## begin RECORDS SUPPLIED
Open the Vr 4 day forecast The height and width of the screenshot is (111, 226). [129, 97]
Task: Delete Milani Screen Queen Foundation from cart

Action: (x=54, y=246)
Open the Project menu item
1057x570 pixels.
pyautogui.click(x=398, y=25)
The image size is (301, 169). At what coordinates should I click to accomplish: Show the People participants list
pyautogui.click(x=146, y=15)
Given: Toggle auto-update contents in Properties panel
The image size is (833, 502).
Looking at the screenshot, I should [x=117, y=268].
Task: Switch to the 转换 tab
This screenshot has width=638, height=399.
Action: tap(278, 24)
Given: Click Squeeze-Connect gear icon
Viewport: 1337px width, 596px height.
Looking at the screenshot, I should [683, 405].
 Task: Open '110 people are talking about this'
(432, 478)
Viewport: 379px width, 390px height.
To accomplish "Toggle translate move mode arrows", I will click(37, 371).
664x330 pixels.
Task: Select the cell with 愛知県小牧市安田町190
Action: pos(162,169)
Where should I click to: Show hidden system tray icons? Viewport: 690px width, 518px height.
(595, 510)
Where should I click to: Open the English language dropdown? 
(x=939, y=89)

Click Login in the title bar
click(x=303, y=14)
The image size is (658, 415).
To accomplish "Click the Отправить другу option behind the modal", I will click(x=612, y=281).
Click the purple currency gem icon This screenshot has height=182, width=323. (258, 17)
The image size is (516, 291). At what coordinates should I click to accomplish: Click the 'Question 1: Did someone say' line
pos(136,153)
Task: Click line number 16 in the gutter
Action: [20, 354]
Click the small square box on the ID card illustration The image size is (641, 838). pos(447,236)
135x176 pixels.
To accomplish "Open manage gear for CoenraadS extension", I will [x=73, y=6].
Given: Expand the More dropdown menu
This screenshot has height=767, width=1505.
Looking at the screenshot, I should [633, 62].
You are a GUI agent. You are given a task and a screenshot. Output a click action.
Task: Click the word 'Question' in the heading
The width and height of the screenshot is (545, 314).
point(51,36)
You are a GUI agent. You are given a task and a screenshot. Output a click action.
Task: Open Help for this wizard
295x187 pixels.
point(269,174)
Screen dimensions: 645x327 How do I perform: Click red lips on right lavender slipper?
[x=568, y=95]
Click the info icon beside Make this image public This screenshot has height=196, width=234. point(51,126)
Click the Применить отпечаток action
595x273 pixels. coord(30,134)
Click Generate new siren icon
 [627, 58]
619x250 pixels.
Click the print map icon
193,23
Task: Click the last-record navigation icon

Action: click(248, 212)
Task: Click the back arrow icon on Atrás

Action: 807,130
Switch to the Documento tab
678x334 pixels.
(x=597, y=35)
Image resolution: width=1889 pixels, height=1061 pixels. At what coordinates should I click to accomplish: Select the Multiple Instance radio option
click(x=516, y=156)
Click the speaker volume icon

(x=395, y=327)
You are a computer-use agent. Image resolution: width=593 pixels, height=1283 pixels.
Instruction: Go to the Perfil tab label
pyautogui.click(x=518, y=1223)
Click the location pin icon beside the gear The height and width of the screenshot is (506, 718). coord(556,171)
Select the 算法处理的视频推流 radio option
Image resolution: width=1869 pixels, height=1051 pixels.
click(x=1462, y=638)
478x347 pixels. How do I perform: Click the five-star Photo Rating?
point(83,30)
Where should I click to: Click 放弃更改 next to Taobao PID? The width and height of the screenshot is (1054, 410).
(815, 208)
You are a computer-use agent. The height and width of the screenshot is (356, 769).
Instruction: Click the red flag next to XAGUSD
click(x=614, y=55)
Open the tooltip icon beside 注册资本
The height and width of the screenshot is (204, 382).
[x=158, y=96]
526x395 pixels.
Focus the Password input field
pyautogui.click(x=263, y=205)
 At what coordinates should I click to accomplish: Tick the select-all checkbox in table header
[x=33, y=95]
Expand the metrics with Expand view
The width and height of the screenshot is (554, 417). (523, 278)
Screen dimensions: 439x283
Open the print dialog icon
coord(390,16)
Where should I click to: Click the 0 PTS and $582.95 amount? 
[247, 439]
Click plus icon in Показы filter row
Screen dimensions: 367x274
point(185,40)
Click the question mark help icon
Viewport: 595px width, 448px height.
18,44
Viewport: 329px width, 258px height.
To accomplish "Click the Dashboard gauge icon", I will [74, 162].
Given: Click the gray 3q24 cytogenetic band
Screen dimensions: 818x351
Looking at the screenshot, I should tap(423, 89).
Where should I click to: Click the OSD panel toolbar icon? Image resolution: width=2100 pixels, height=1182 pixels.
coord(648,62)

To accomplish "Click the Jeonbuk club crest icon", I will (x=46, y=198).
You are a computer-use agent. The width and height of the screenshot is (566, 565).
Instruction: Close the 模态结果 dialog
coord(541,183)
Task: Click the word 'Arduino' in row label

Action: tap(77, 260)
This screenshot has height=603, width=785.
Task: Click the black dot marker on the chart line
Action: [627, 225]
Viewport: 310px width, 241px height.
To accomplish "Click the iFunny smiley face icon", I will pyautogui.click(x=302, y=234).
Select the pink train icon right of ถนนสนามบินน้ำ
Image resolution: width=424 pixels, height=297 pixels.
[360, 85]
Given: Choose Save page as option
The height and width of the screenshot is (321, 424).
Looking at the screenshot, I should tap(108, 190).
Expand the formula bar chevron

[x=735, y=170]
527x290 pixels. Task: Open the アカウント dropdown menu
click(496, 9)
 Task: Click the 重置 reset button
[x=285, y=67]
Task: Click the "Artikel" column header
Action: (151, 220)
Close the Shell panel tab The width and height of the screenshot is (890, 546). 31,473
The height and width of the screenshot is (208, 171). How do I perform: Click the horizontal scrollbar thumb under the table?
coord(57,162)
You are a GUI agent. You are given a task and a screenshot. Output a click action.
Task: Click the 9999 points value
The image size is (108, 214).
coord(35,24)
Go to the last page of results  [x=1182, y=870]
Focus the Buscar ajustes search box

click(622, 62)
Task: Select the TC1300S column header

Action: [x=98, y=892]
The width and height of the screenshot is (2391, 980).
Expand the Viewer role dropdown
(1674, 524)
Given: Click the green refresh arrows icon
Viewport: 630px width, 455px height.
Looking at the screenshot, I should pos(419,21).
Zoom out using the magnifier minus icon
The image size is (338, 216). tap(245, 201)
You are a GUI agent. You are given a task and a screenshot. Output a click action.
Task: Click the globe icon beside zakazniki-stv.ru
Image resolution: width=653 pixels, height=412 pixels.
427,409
## end RECORDS SUPPLIED
Please turn the material into a Markdown table with the columns Row and Line, starting at the line that contains "Screen dimensions: 645x327" and ending after the line that contains "point(83,30)". Leave out blank lines.

| Row | Line |
|---|---|
| 1 | Screen dimensions: 645x327 How do I perform: Click red lips on right lavender slipper? |
| 2 | [x=568, y=95] |
| 3 | Click the info icon beside Make this image public This screenshot has height=196, width=234. point(51,126) |
| 4 | Click the Применить отпечаток action |
| 5 | 595x273 pixels. coord(30,134) |
| 6 | Click Generate new siren icon |
| 7 |  [627, 58] |
| 8 | 619x250 pixels. |
| 9 | Click the print map icon |
| 10 | 193,23 |
| 11 | Task: Click the last-record navigation icon |
| 12 | Action: click(248, 212) |
| 13 | Task: Click the back arrow icon on Atrás |
| 14 | Action: 807,130 |
| 15 | Switch to the Documento tab |
| 16 | 678x334 pixels. |
| 17 | (x=597, y=35) |
| 18 | Image resolution: width=1889 pixels, height=1061 pixels. At what coordinates should I click to accomplish: Select the Multiple Instance radio option |
| 19 | click(x=516, y=156) |
| 20 | Click the speaker volume icon |
| 21 | (x=395, y=327) |
| 22 | You are a computer-use agent. Image resolution: width=593 pixels, height=1283 pixels. |
| 23 | Instruction: Go to the Perfil tab label |
| 24 | pyautogui.click(x=518, y=1223) |
| 25 | Click the location pin icon beside the gear The height and width of the screenshot is (506, 718). coord(556,171) |
| 26 | Select the 算法处理的视频推流 radio option |
| 27 | Image resolution: width=1869 pixels, height=1051 pixels. |
| 28 | click(x=1462, y=638) |
| 29 | 478x347 pixels. How do I perform: Click the five-star Photo Rating? |
| 30 | point(83,30) |